From ReformJudaism.org https://reformjudaism.org/torah/portion/noach
By: Rabbi Stacy Rigler
STRUGGLING WITH TORAH and REFLECTION
For Torah Study, instead of the portion from the Book of Genesis that is read on this Shabbat, we will read the Haftarah (a selection from the prophets) following this portion, Isaiah 54:1-10. You can read this week’s Torah Portion at https://www.sefaria.org/Genesis.6.9-11.32, and the Haftarah we will be studying at https://www.sefaria.org/Isaiah.54.1-55.5
From “The Torah / A Women’s Commentary” edited by Dr. Tamara Cohn Eskenazi and Rabbi Andrea L. Weiss, Ph.D.
נח Noach – Genesis 6:9–11:32
Beginning Again by Tamara Cohn Eskenazi, p. 35
PARASHAT NOACH (Noah), named after the head of the household that survives the Flood, continues the basic themes of Genesis 1–11, accounting for the human condition with its possibilities and perils. The stories express a conviction that God persists–despite repeated disappointments–in (re)adjusting expectations in response to human limitations.
Two individuals, living ten generations apart, frame the parashah: Noah (6:9) and Abram/Abraham (11:27–32). Each becomes a vehicle for God’s persistence in “beginning again.” Between these two looms the devastating flood in response to human transgression, followed by God’s renewed effort to restore harmony through a covenant with Noah and all creation. The covenant redefines the relationship between God and humankind.
The tale of the Tower of Babel (Genesis 11) follows the flood story, as yet another case of human disobedience and divine response. It accounts for linguistic diversity and also demonstrates God’s covenantal restraint when humankind once again seeks to go beyond bounds. Finally, the introduction of Abram and Sarai that concludes the parashah prepares the stage for stories about the ancestral family–and about the descendants, the Israelites, who are the subject of the rest of the Bible.
Women’s presence in this parashah is more implicit than explicit until the very end, when Sarai/Sarah receives more attention than her husband Abram/Abraham (11:29–30). Her condition, that of a barren woman, introduces the challenge that propels the plot of the next several Torah portions, namely: How can God’s promises of progeny be fulfilled? Noah’s wife, the new mother of humankind, is mentioned several times but never named (though some rabbis later identify her as Naamah of Genesis 4:22). The virtual absence of women’s stories and names is all the more striking given the emphasis on women in the previous parashah and the lengthy, patrilineal genealogies in this one. Feminine presence is detected, however, in three basic ways: the (unnamed) wives of Noah and “his” sons; the emphasis on the animals who embark the ark as male and female; and the overwhelming presence of t’hom, “the deep”–a feminine noun evoking the name of the Babylonians’ salt-water goddess, Tiamat. T’hom first appears in Genesis 1:2 as a subdued presence. Riled into action by God, t’hom in this Torah portion unleashes its waters and destroys all that lives on land (see at 7:1).
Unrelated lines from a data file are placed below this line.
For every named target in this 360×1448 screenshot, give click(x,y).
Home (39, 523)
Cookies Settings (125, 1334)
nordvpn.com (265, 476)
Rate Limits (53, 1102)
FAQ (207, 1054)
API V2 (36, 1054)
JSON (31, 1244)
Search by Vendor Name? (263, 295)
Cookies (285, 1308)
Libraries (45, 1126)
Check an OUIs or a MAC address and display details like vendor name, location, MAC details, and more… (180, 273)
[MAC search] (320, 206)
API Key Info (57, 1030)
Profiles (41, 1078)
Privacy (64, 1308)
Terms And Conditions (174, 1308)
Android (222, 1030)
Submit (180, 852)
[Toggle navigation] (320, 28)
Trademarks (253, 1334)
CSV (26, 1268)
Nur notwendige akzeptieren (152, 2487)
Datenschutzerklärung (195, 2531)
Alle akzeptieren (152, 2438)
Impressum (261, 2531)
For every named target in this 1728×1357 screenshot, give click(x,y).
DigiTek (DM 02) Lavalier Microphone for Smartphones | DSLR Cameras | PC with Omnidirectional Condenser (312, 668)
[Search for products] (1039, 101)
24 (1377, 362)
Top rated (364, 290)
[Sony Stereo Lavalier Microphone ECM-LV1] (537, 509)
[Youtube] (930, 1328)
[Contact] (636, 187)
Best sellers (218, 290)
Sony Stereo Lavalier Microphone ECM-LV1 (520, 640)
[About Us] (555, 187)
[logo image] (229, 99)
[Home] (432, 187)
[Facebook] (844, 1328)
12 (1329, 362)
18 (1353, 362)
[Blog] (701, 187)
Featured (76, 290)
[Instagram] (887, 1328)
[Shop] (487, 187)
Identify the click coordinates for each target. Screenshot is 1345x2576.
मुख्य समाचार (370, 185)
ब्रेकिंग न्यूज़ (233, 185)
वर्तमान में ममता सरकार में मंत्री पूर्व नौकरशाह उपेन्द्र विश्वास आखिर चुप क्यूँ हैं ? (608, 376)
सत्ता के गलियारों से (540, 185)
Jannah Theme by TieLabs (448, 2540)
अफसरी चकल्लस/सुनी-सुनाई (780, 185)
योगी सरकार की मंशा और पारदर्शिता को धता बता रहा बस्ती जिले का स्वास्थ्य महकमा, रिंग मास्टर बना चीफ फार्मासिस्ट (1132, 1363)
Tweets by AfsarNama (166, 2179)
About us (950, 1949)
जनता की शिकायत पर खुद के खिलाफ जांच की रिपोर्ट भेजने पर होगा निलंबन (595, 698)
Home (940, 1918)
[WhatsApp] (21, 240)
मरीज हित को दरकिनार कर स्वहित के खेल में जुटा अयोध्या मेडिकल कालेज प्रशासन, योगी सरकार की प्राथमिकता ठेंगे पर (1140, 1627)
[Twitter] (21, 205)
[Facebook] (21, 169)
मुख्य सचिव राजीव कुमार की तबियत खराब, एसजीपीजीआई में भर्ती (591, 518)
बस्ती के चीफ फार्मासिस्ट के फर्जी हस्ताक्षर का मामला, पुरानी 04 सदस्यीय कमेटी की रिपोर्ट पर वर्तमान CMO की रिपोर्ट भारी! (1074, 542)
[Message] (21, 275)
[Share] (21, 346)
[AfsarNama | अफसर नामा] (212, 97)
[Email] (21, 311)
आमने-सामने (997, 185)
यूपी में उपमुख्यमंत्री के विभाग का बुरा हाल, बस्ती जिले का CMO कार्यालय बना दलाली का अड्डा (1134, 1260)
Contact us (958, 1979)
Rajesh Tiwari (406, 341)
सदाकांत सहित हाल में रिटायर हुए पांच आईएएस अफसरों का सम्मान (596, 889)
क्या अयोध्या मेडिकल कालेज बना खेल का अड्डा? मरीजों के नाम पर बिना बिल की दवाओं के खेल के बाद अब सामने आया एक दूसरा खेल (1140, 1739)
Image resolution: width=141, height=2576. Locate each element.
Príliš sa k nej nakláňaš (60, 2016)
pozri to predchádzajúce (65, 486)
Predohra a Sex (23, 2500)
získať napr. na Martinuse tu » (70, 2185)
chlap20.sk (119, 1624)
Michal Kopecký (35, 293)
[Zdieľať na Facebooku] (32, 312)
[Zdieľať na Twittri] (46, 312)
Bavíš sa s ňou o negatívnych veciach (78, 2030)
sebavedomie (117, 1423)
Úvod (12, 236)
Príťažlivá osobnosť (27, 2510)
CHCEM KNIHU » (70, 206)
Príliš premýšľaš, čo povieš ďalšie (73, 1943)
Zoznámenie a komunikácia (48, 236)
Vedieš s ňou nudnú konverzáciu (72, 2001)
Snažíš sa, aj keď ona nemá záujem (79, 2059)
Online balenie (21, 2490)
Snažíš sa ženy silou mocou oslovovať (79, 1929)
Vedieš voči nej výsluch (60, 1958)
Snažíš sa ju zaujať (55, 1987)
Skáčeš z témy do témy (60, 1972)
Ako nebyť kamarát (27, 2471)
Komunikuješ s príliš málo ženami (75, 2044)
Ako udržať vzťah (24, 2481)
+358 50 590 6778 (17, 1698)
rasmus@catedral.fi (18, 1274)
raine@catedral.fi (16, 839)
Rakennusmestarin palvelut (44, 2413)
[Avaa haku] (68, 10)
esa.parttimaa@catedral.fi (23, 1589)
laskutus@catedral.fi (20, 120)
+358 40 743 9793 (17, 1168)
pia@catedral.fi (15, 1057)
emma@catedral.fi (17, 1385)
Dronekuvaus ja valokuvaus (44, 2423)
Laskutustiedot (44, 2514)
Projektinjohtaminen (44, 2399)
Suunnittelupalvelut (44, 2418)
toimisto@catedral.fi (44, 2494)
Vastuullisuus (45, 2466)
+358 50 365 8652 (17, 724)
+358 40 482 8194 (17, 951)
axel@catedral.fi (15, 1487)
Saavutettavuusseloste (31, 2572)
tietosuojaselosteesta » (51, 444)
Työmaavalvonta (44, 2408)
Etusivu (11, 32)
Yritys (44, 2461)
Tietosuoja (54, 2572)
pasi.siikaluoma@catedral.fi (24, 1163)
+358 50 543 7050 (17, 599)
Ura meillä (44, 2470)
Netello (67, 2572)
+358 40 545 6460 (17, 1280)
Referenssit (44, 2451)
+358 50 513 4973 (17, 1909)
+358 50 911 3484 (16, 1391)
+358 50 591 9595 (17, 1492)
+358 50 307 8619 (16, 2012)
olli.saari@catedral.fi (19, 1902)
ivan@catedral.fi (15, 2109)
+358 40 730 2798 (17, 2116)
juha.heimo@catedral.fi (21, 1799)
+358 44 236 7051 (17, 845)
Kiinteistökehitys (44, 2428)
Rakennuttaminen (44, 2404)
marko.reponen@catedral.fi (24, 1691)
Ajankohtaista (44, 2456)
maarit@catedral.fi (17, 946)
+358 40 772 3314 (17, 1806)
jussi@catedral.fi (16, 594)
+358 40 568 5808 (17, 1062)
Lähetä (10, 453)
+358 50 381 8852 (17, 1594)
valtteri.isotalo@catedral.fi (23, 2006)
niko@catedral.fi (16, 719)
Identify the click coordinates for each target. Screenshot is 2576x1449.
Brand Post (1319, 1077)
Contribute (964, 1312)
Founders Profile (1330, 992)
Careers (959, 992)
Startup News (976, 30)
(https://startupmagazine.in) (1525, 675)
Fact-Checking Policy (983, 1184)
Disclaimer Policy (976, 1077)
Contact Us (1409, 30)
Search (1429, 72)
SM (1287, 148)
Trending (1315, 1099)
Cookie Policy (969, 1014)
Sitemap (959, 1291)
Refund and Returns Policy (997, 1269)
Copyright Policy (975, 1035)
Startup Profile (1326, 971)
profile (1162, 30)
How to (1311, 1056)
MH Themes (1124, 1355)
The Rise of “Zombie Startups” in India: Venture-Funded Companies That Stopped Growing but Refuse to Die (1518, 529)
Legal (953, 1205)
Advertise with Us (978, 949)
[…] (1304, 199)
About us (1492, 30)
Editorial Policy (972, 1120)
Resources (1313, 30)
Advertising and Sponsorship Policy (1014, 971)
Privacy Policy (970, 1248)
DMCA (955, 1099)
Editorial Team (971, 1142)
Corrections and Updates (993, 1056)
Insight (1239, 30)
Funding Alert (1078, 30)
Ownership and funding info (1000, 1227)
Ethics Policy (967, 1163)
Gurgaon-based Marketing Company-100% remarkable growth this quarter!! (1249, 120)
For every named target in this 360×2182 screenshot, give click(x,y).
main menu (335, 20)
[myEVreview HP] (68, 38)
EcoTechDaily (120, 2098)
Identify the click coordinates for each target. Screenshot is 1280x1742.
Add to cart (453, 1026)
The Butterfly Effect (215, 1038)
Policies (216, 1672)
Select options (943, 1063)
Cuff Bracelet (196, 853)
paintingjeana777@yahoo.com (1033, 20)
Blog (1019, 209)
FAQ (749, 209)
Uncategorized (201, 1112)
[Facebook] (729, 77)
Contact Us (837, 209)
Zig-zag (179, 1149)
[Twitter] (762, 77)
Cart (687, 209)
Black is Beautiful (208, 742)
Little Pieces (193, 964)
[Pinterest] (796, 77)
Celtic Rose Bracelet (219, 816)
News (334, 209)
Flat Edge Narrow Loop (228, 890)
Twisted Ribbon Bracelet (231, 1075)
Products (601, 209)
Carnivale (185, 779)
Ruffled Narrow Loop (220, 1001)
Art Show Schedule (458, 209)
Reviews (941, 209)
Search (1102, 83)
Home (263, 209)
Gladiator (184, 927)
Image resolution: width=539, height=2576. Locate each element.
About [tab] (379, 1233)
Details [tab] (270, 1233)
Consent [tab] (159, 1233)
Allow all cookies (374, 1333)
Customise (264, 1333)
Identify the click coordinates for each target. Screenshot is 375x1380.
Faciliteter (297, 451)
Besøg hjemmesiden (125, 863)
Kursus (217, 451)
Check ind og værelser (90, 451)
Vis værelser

Post-biblical Interpretations – by Anna Urowitz-Freudenstein, pp. 53-54
“your wife” (6:18). Noah’s wife is mentioned five times in the Flood story (Genesis 6:18; 7:7, 13; 8:16, 18) but she is never named. While she is not the only woman (or man) to go unnamed in Hebrew Scriptures, the Rabbis were curious about her identity. Midrash B’reishit Rabbah 23.3 preserves a dispute about her name, in which one rabbi argues that Noah’s wife was Naamah, the “sister of Tubal-Cain,” a descendant of Adam and Eve’s son Cain, who is listed in the genealogies in Genesis 4:22. He justifies his view with the explanation that the name derives from the word “pleasant” and that Noah’s wife’s actions were pleasing (n’imim) to God. However, the majority opinion in B’reishit Rabbah 23.3 rejects the identification of Noah’s wife with the Naamah of 4:22 since “her name indicates that she sang (man’emet) to the timbrel in honor of idolatry.”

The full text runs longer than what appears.